_TASK_. Look through the data below and extract, unchanged, the lines from the one that contains "Screen dimensions: 972x449" to the one that contains "Click the Reason", both included.

_SOURCE DATA_.
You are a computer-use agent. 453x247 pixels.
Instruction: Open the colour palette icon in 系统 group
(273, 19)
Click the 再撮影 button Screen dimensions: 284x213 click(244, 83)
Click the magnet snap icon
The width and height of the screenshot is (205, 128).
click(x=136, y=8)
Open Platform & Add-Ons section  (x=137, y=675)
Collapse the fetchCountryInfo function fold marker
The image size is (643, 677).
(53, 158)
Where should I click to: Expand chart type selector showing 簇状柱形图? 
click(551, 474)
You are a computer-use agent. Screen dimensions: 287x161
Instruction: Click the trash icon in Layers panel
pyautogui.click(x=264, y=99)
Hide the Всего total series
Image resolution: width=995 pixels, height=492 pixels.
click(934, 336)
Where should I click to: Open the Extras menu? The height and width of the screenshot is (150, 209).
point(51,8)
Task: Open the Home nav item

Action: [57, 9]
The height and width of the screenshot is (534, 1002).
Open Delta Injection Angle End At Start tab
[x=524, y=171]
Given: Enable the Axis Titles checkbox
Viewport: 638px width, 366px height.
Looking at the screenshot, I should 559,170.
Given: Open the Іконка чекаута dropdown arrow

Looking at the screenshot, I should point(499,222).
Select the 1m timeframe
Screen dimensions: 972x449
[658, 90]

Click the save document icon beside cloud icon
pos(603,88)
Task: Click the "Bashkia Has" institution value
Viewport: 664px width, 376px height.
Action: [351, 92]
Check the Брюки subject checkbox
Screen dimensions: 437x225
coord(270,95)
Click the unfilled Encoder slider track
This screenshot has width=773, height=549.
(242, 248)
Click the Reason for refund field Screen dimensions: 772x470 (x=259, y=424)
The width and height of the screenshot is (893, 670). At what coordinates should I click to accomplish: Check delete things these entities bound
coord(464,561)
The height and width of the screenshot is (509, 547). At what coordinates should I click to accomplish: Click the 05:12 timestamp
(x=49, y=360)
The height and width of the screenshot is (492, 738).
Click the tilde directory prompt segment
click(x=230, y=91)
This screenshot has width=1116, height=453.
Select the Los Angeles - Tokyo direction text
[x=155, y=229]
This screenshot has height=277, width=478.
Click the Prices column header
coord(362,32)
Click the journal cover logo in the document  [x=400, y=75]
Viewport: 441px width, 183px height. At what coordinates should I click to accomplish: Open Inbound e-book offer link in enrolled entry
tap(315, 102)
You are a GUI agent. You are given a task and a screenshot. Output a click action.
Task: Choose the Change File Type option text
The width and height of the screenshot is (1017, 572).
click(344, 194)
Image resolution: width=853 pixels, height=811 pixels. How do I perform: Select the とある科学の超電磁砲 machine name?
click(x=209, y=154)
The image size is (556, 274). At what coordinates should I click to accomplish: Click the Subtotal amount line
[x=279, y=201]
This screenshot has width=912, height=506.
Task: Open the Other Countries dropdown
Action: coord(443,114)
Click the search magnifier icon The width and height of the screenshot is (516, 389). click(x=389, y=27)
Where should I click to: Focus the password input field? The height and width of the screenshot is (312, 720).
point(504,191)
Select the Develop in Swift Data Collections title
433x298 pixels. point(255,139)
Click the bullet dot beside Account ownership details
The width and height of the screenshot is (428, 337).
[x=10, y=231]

_EXERCISE RESULT_.
Screen dimensions: 972x449
[658, 90]

Click the save document icon beside cloud icon
pos(603,88)
Task: Click the "Bashkia Has" institution value
Viewport: 664px width, 376px height.
Action: [351, 92]
Check the Брюки subject checkbox
Screen dimensions: 437x225
coord(270,95)
Click the unfilled Encoder slider track
This screenshot has width=773, height=549.
(242, 248)
Click the Reason for refund field Screen dimensions: 772x470 (x=259, y=424)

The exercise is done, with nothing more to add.